#### Exercise
Every line from the one containing "This screenshot has height=272, width=408." to the end of the records below must be copied exactly, and no pictures may be included.

[Records supplied — start]

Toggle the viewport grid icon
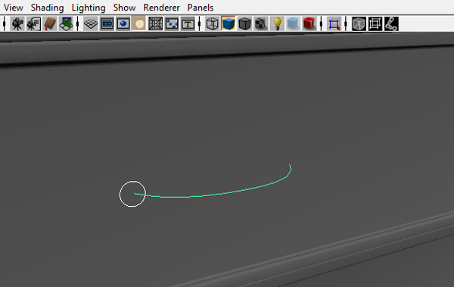Image resolution: width=454 pixels, height=287 pixels. 91,23

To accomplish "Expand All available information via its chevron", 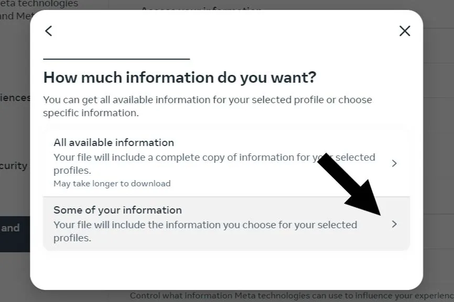I will click(x=394, y=163).
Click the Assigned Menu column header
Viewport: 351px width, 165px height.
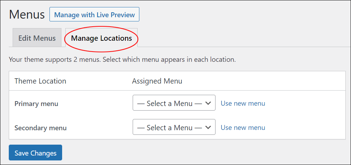[x=157, y=81]
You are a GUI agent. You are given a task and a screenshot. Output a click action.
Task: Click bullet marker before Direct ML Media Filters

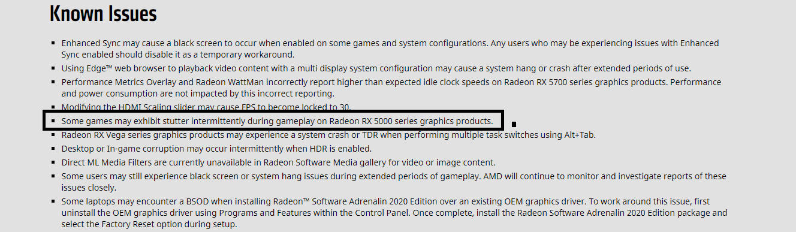pos(53,163)
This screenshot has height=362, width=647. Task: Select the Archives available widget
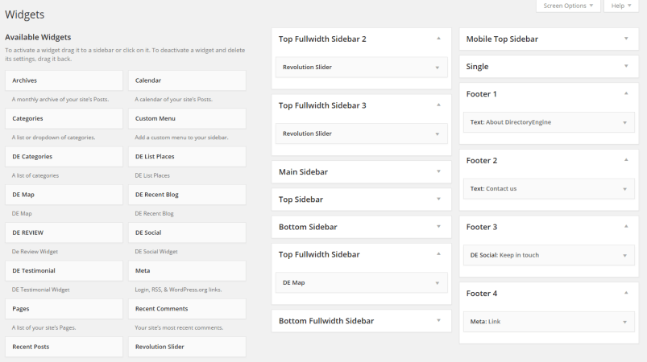64,80
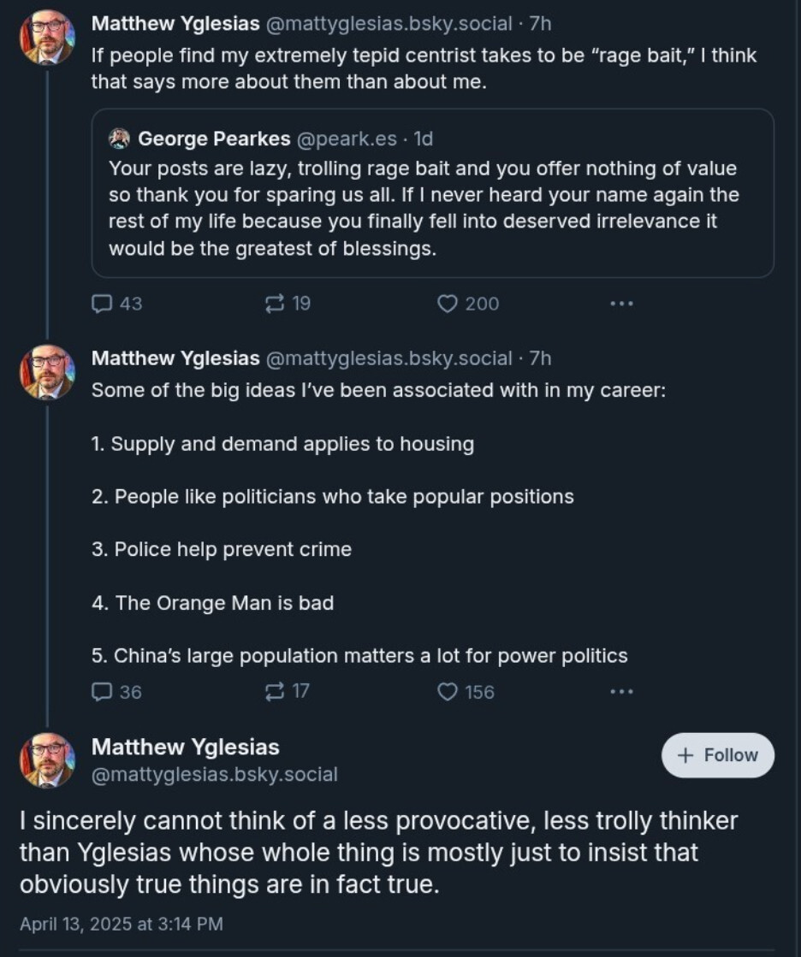
Task: Repost the first post with 19 reposts
Action: coord(275,304)
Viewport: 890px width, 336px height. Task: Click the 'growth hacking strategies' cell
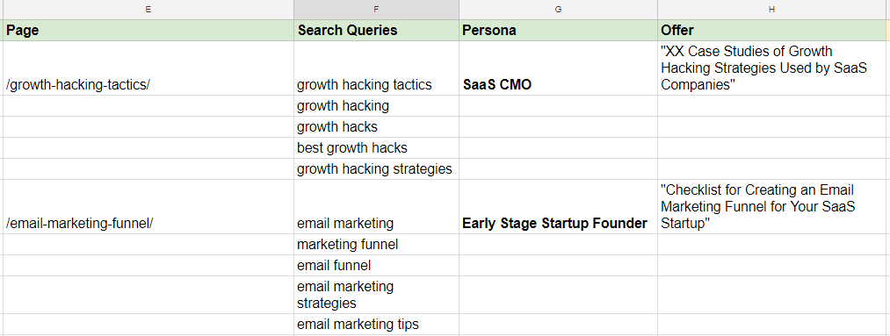tap(376, 168)
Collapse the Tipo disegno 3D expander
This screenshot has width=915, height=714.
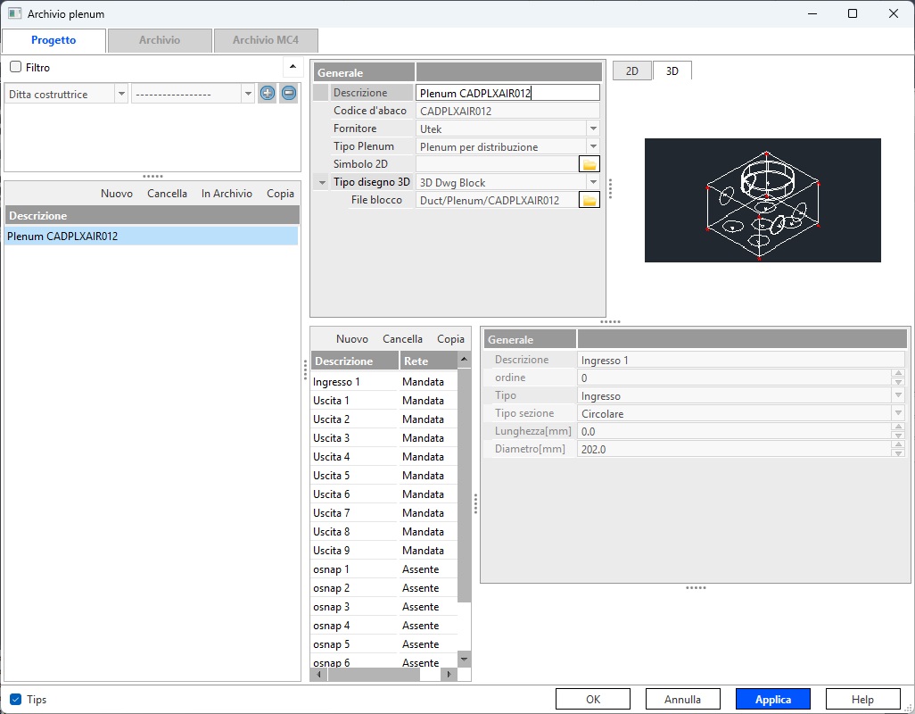point(322,182)
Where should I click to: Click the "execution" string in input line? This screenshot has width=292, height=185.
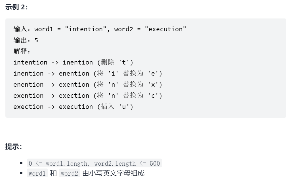[165, 29]
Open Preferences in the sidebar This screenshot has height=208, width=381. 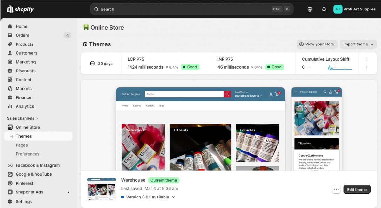coord(27,154)
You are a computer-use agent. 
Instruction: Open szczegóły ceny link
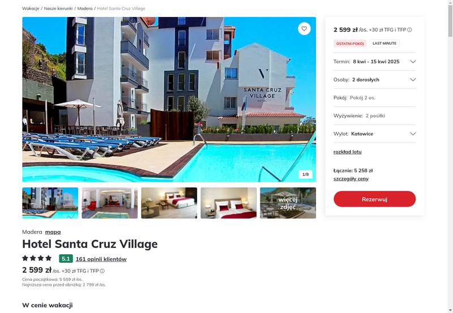click(x=351, y=179)
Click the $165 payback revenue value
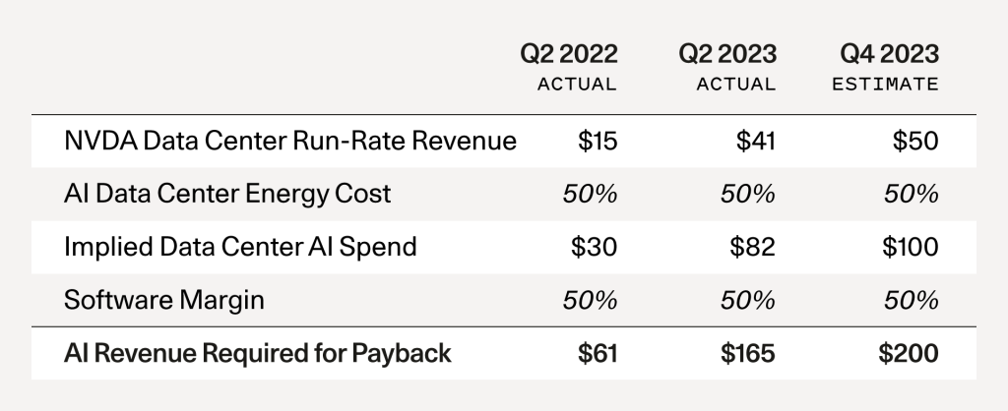This screenshot has width=1008, height=411. [748, 354]
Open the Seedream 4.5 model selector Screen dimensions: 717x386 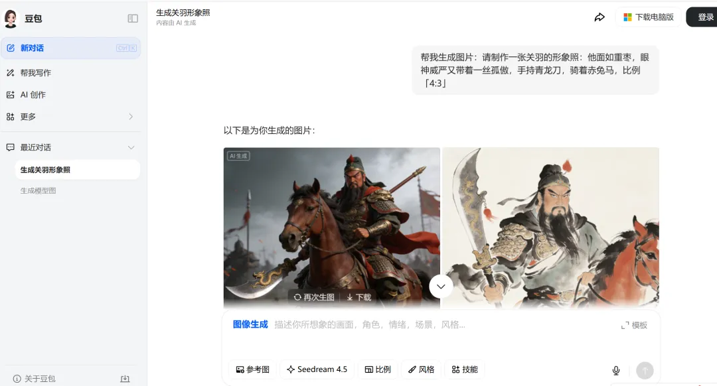click(317, 369)
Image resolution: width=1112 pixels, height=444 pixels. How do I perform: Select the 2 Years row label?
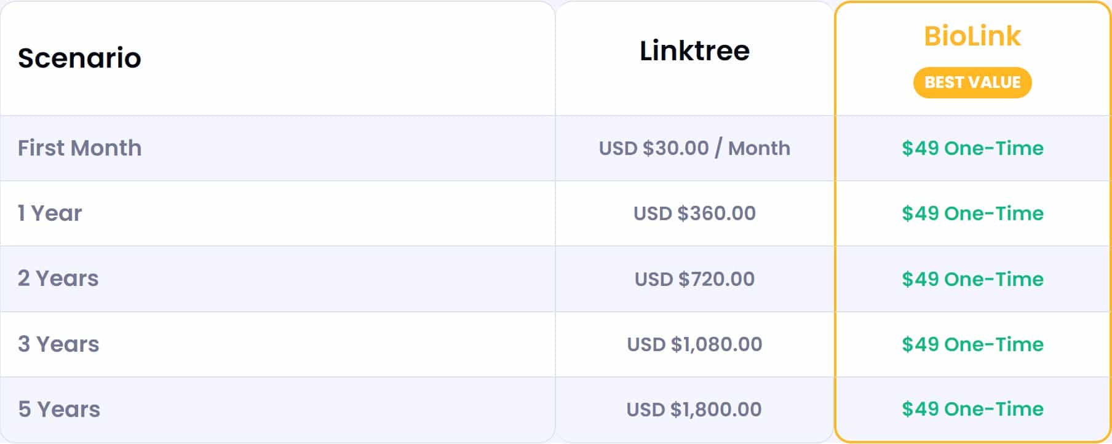click(58, 279)
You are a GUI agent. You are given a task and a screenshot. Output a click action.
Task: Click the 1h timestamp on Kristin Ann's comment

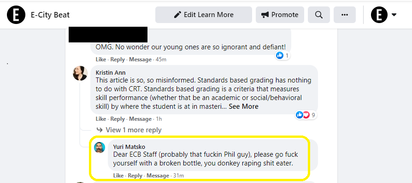pos(159,119)
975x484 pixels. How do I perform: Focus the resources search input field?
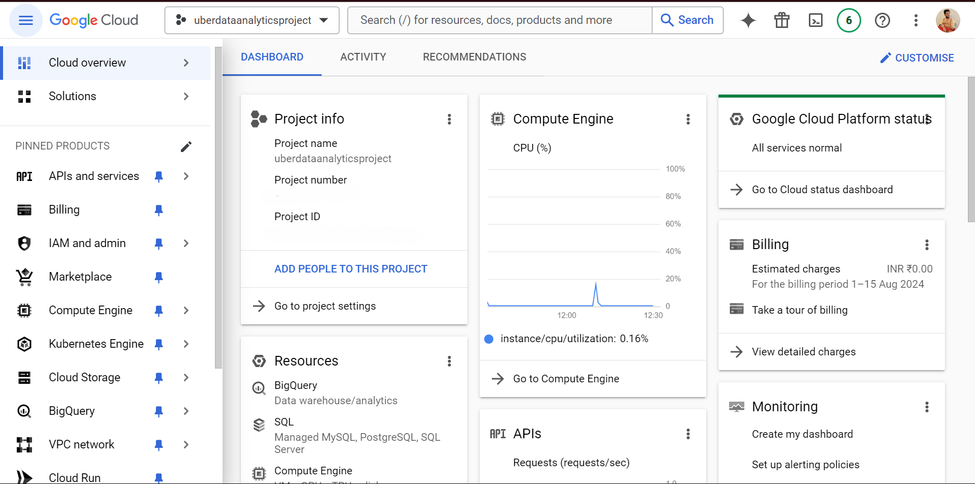(x=500, y=20)
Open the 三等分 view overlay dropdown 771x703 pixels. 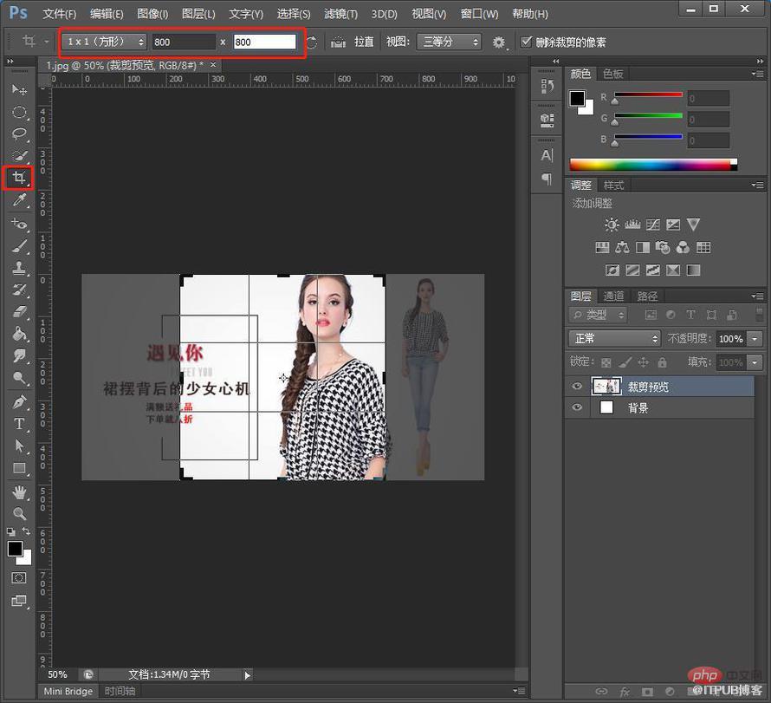click(449, 42)
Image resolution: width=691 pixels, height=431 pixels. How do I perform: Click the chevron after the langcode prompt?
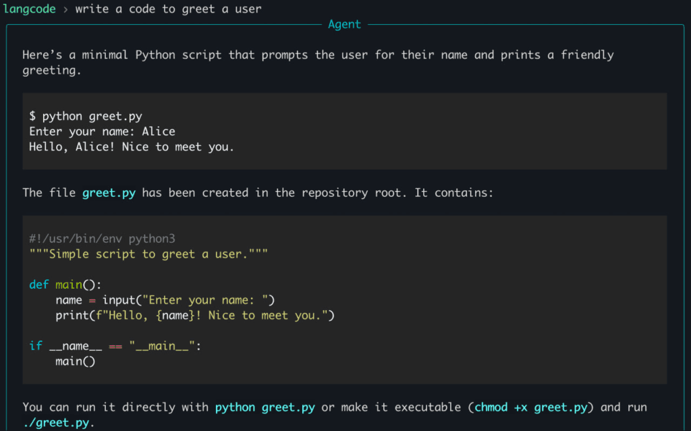click(65, 9)
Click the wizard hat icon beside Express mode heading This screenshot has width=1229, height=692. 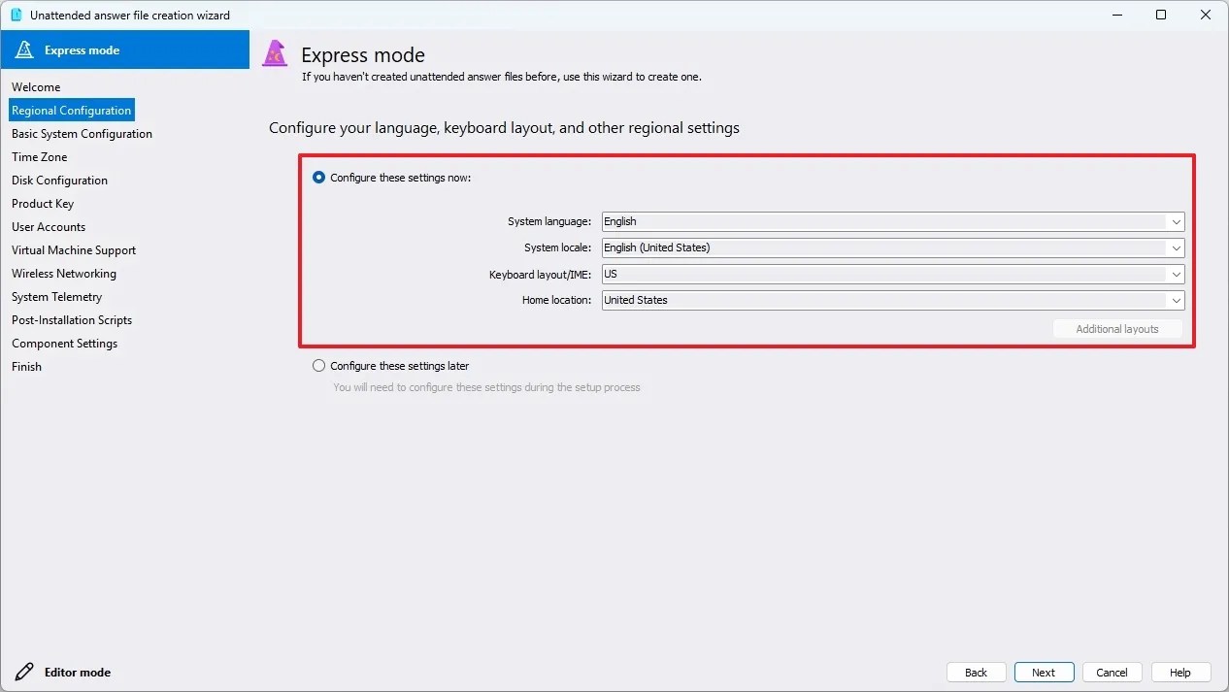click(x=275, y=53)
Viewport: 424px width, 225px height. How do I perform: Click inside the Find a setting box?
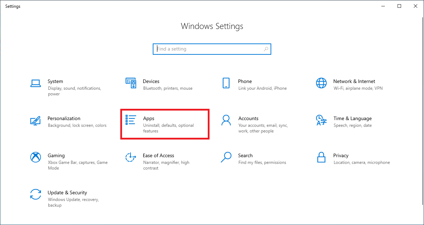click(x=208, y=49)
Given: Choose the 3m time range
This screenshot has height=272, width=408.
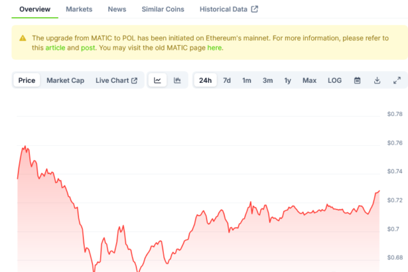Looking at the screenshot, I should pos(267,80).
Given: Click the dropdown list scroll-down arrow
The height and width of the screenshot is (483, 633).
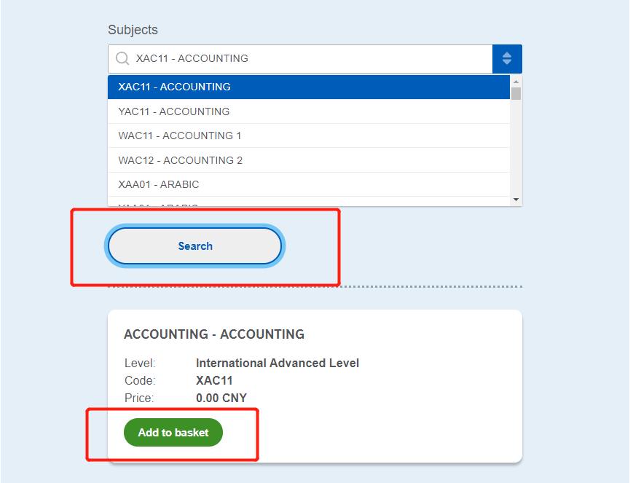Looking at the screenshot, I should [516, 200].
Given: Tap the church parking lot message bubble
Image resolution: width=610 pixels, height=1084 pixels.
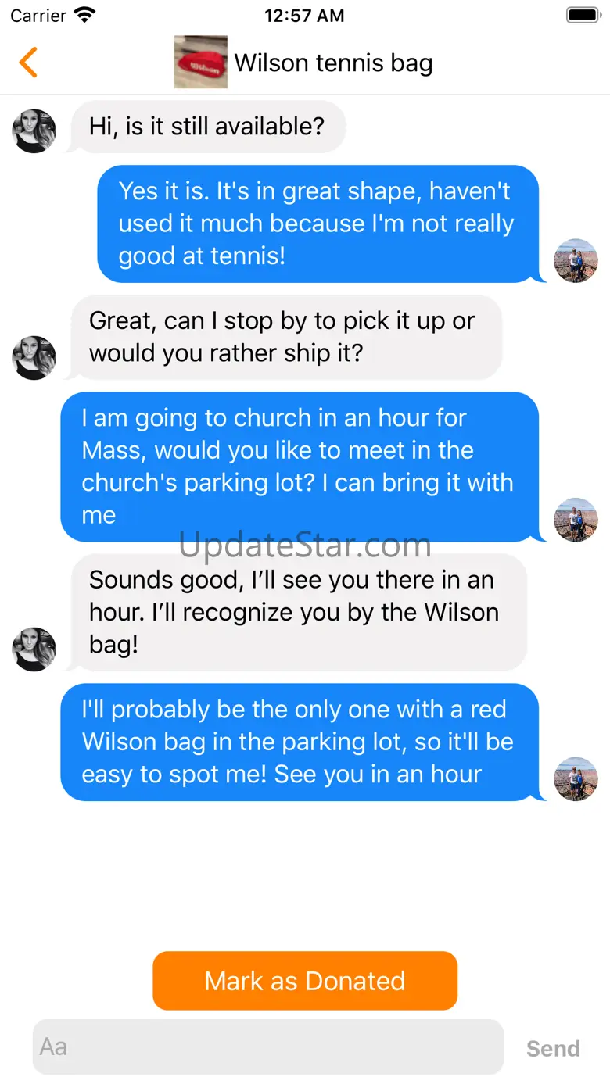Looking at the screenshot, I should tap(300, 467).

[Records supplied — finish]

#### Answer area
This screenshot has height=272, width=408.
Looking at the screenshot, I should pos(267,80).
Given: Click the dropdown list scroll-down arrow
The height and width of the screenshot is (483, 633).
Looking at the screenshot, I should [516, 200].
Given: Tap the church parking lot message bubble
Image resolution: width=610 pixels, height=1084 pixels.
Looking at the screenshot, I should tap(300, 467).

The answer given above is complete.